Legislation being drafted by West Virginia Gov. Earl Ray Tomblin’s administration includes a statutory pooling provision for shallow horizontal wells, which would include Marcellus Shale drilling in the state, according to Nick Casey, a member of the Lewis Glasser Casey & Rollins law firm in Charleston, WV.

West Virginia’s “definition of shallow is anything above the Onondaga [limestone] formation, and the Marcellus lays right on top of it,” Casey told NGI’s Shale Daily. And, while the state has been dominated by vertical drilling in the past, “In the last two to three years, with horizontal’s technological advances, and the economic reality that you can still make money in the Marcellus Shale at $4-5 or less, horizontal drilling is now being aggressively used in West Virginia. And it’s being used primarily and almost exclusively in the Marcellus Shale at the moment,” he said.

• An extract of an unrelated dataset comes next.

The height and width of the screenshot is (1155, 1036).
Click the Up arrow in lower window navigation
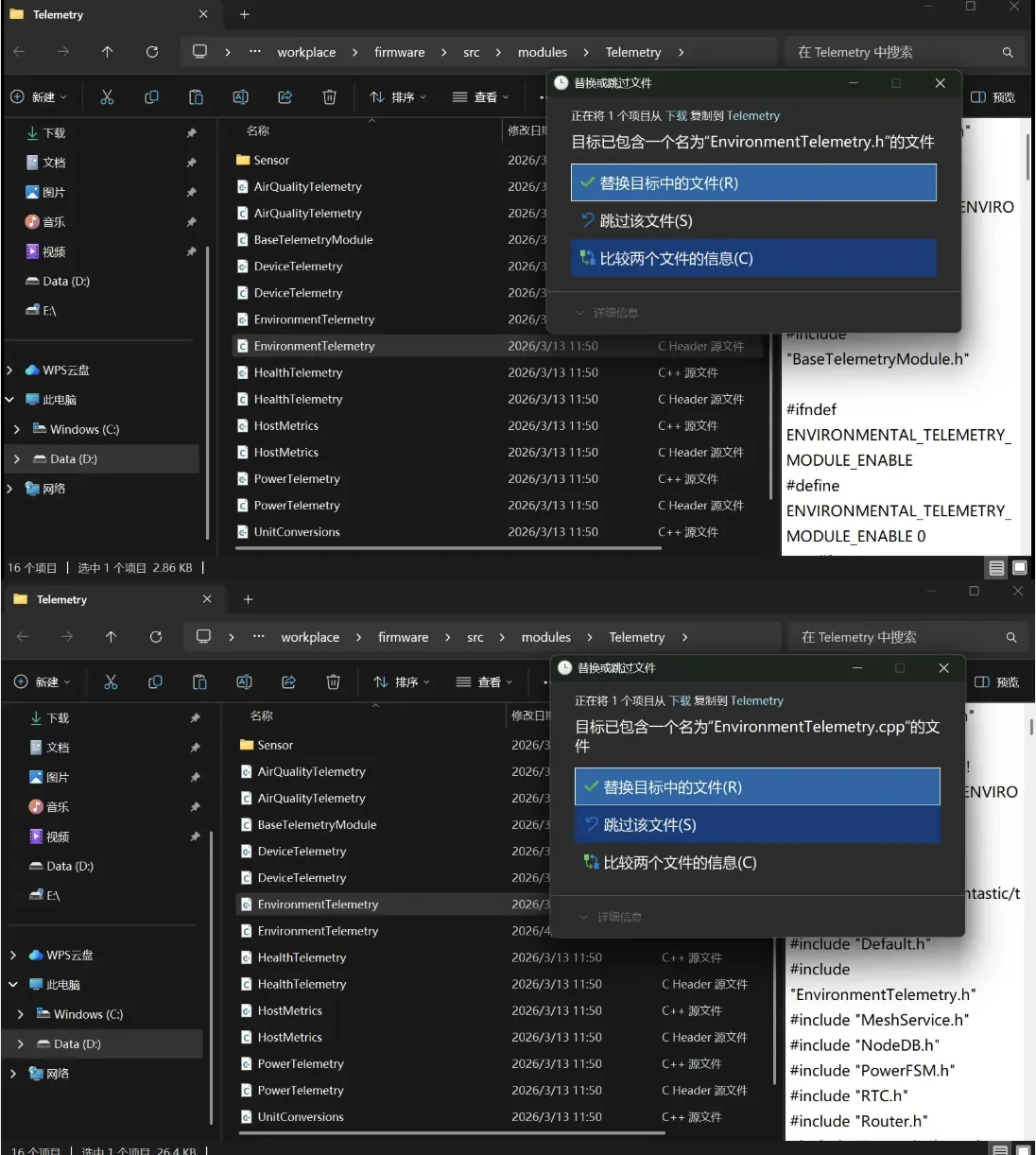[x=111, y=637]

The bill, drafted by the state’s Department of Environmental Protection (DEP), would allow West Virginia’s Oil and Gas Conservation Commission (OGCC), which currently regulates the drilling of deep wells, to decide pooling and unitization issues for shallow horizontal wells. Forced pooling would require landowner leases to be combined into a common pool under one drilling production company and using one common underground geological reservoir.

“The legislation in place in West Virginia didn’t really contemplate horizontals, didn’t contemplate the water uses they have, didn’t contemplate a lot of stuff, including the impact on drilling fees and the like,” according to Casey. The bill includes pooling provisions for shallow wells that are similar to those already in place for deep wells. It would allow an operator controlling 75% or more of the acreage in a unit to seek a pooling order after notice to the interested parties and a hearing, and would allow the OGCC to designate the operator if no one owns more than 75% of a unit’s acreage. In addition, the bill would place certain limitations on surface disturbances for unleased mineral interests.

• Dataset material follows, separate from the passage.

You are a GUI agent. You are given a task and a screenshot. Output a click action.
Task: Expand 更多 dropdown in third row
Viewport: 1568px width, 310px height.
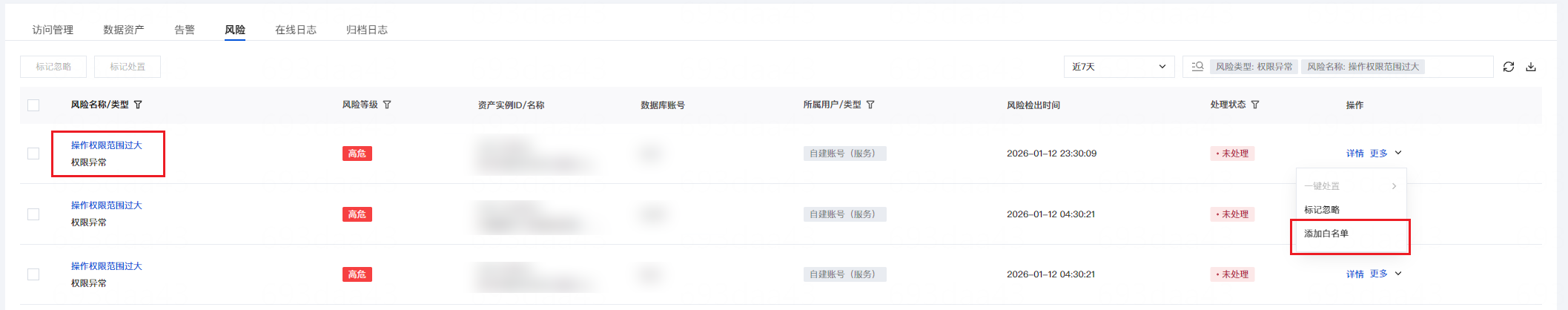click(1385, 274)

Another bill, drafted by a joint judiciary sub-committee, focuses on regulating the high-volume hydraulic fracturing operations and horizontal drilling (see Shale Daily, Jan. 24). A provision on pooling was pulled from that bill during subcommittee meetings.

Producers in the state are split on the pooling issue, with large producers being in favor of forced pooling, while smaller producers oppose it.

“People that are purely vertical drillers — the small guys — are cautious,” Casey said. “All of these provisions — how do they impact them? Some do, but they won’t impact them very much, so they’re tentative. The horizontal drillers, who have been pretty active on the bill, are pretty good with it. It’s hard to say that they approve of it, because it’s a regulatory bill, but it’s acceptable in most parts for horizontals because it’s kind of designed to deal with things they do, and the bigger operators who do horizontals aren’t alarmed or concerned about the regulatory requirements.”

Many landowners in West Virginia, whose families experienced precipitous declines in the state’s coal and railroad industries in the second half of the 20th century, see the Marcellus as a second chance at boom times, Casey said. Some property owners in Ohio County, in the state’s northern panhandle, have received offers of $5,000/acre bonuses and 14-15% royalties from companies looking to lease land for drilling, he said.

“The world has changed dramatically, and people who used to get $2.50 in a royalty from grandpa’s farm when a vertical well was on it, now they put a horizontal on it and they’re getting $1,800 a month. It’s a shockingly lucrative situation…every motel in West Virginia is full of people who are drilling gas wells, and every property owner that doesn’t have a gas well wants one.”